SSDs have a write lifespan. Once you write ~400TB or whatever it’s rated for on a consumer SSD it dies. HDDs can take a lot more writes before dying.

[–] [email protected] 2 points 1 year ago* (last edited 1 year ago) (1 children)

Once you write ~400TB or whatever it’s rated for on a consumer SSD it dies.

Not really. Tests and my experience show this is just a pure warranty number. Meaning the manufacturer guarantees that the drive will do at least this many writes without failing and it reaching it also voids your warranty. However, you can usually expect 2x as many writes, although 10x and more is also not unheard of.
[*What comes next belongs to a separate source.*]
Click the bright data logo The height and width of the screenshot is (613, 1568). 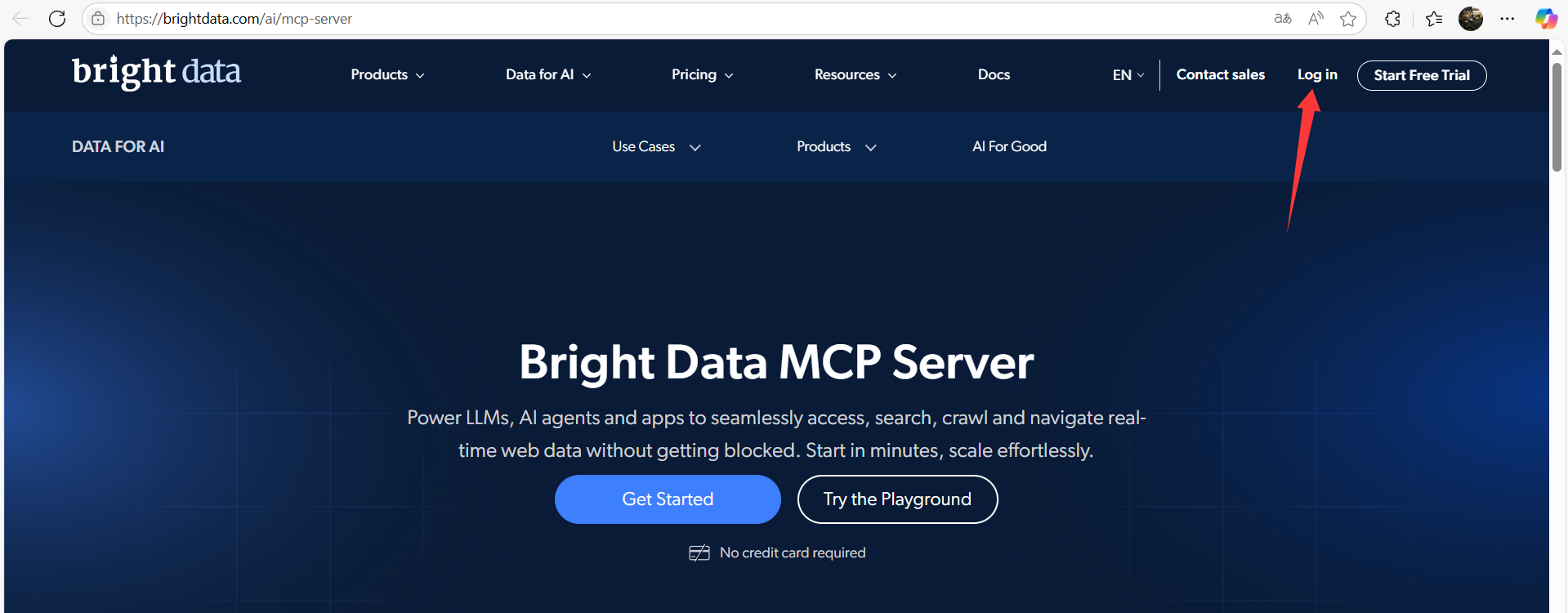156,72
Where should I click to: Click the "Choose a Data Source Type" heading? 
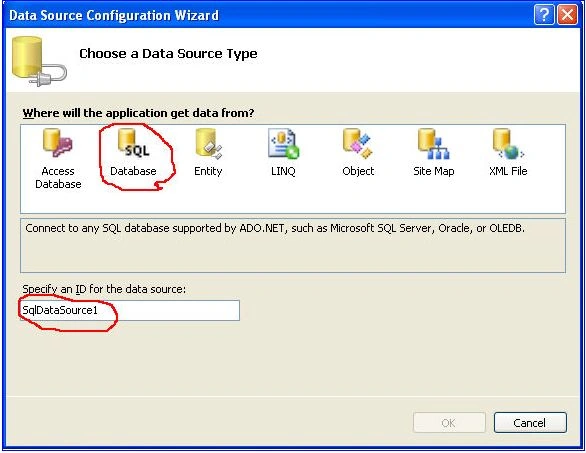[168, 54]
HDDs can take a lot more writes before dying.

They are actually often not rated for a ton of reads and writes. But once again this is more of a warranty thing and HDDs are usually unmetered so...

[–] [email protected] 1 points 1 year ago* (last edited 1 year ago) (1 children)

HDDs are not unmetered warranty wise. My new 18TB Seagates has a something like 150TB/year write endurance (TBW) if I want to keep the warranty.

[–] [email protected] 2 points 1 year ago

The Seagate Ironwolfs 18TB have a Workload Rate Limit (WRL) of 300TB/year, as do some WD models. Unlike SSDs this WRL includes not only writes but reads as well. (page 2, end) If you do a monthly scrub you already have 216TB of reads so it can be safely assumed that a lot of customers blow well past these numbers. This limit is in use since the 2TB drive area and simply does not fit 9x larger drives. ServeTheHome talked about this years ago.